Acetylcholine-induced AMP-activated protein kinase activation attenuates vasoconstriction through an LKB1-dependent mechanism in rat aorta.

Numerous studies of acetylcholine (ACh)-induced endothelium-dependent relaxation in arteries have been reported since the original description by Furchgott and Zawadzki (1980). ACh also produces endothelium-independent relaxation. However, it is still unknown whether ACh-induced AMP-activated protein kinase (AMPK) activation can attenuate vasoconstriction in endothelium-denuded rat aorta. Here, we investigated whether ACh may exert a regulatory effect for vascular tone via AMPK activation and its underlying mechanism in vascular smooth muscle cells (VSMCs). Western blotting showed that ACh dose- and time-dependently increased LKB1 and AMPK phosphorylation in VSMCs.

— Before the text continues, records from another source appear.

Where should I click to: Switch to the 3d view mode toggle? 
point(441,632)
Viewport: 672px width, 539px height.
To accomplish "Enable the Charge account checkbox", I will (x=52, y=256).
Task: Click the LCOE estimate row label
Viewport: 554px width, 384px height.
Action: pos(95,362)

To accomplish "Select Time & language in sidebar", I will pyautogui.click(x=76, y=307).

The ACh-induced activation of AMPK required muscarinic receptors in VSMCs. LKB1 and AMPK activation by ACh inhibited myosin light-chain kinase (MLCK) and phosphorylated myosin light chain (p-MLC) expression in VSMCs. In addition, a tension study showed the inhibitory effect of ACh-induced AMPK activation on phenylephrine-mediated contraction in endothelium-denuded rat aorta. These data suggest that the ACh-induced activation of AMPK may attenuate vasoconstriction via LKB1-AMPK-dependent mechanism in endothelium-denuded rat aorta.